What the exercise asks:
Print only the lines from the one with "Toggle the select-all header checkbox" through the end of the data, exactly, and please omit pictures.

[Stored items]
=== Section Start ===

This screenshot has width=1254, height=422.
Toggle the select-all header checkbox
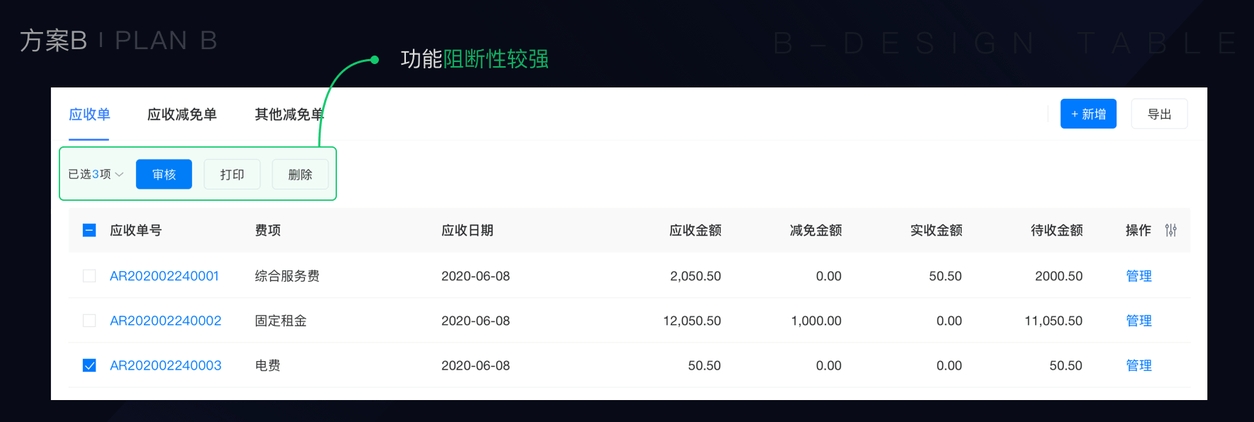(x=89, y=230)
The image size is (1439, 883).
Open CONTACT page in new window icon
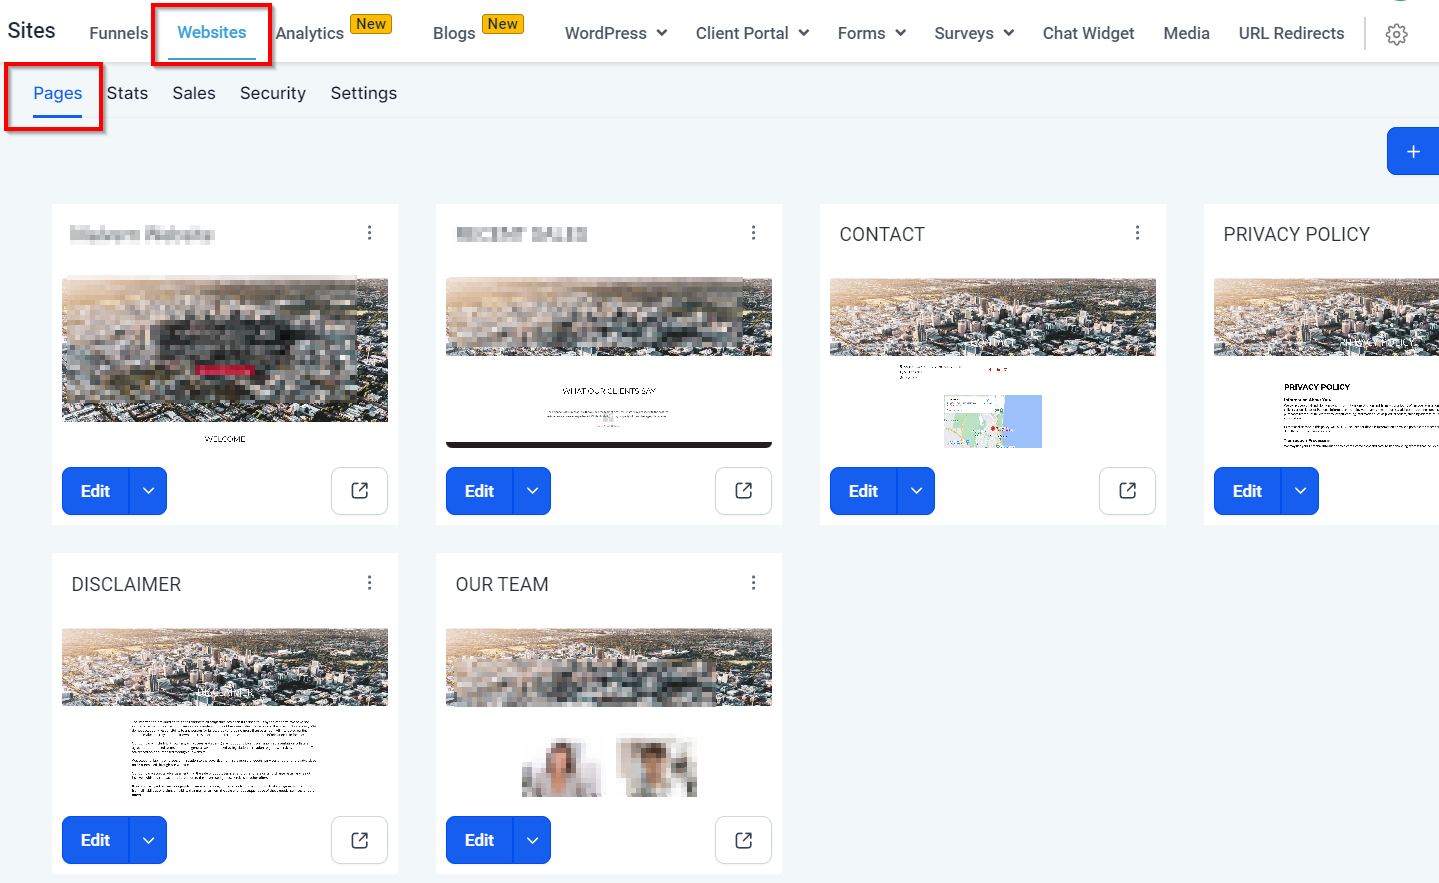[1127, 491]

=== Section End ===

Worked solution:
Toggle the select-all header checkbox
(x=89, y=230)
The image size is (1439, 883).
Open CONTACT page in new window icon
[1127, 491]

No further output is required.